The historical tension in society has always been a battle between indecent forces who want to perpetuate the ghoulish agenda of the minority against the forces who seek to disable the engine of reactionary politics and advance a progressive agenda with and for the common people. We must always hold dearly that this is a class struggle, and only when we put the socioeconomic question of the day on this framing will we understand that this battle is between the oppressing classes and the oppressed classes or the exploiting strata and the exploiter strata. The people looting the country are united by class interests and not by tribal or religious affiliations or any sectarian atomization. The oppressed strata should be united on a common agenda of social emancipation and popular politics.

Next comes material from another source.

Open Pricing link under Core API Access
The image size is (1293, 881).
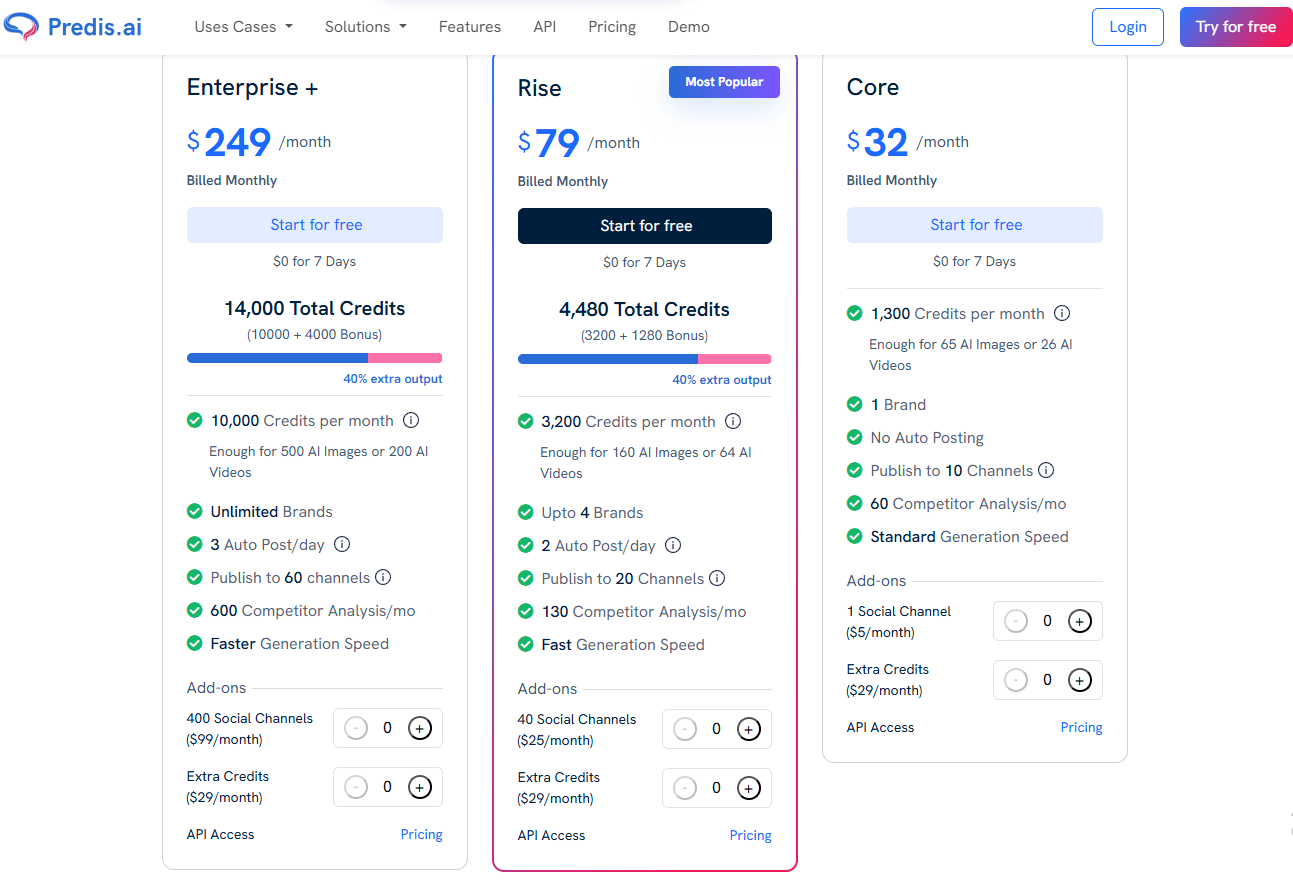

In society, the rabid brand of tribal animosity has been peddled by political forces who have benefited from the politics of division, hatred, and exclusion. The raw spectre of tribal division is a threat to the future of our nation and the collective humanity of the despoiled masses. In this era of decadent and decay, our duty is not to swallow the bait of the reactionary class enemy throw at us but to oppose it, expose the criminality of the regime, and stand in solidarity with everyone suffering the criminal siege laid on the country by the political imbeciles. This is our political position, this is our historical context, and the banner for the struggle for the masses to ‘mobilize and seize history and make the future in their own name.’ This we must do for all who have struggled and given their revolutionary blood for a better society. Therefore, let our mantra be—no to tribal division. Forward to a new Liberia of social prosperity! Down with tribal division!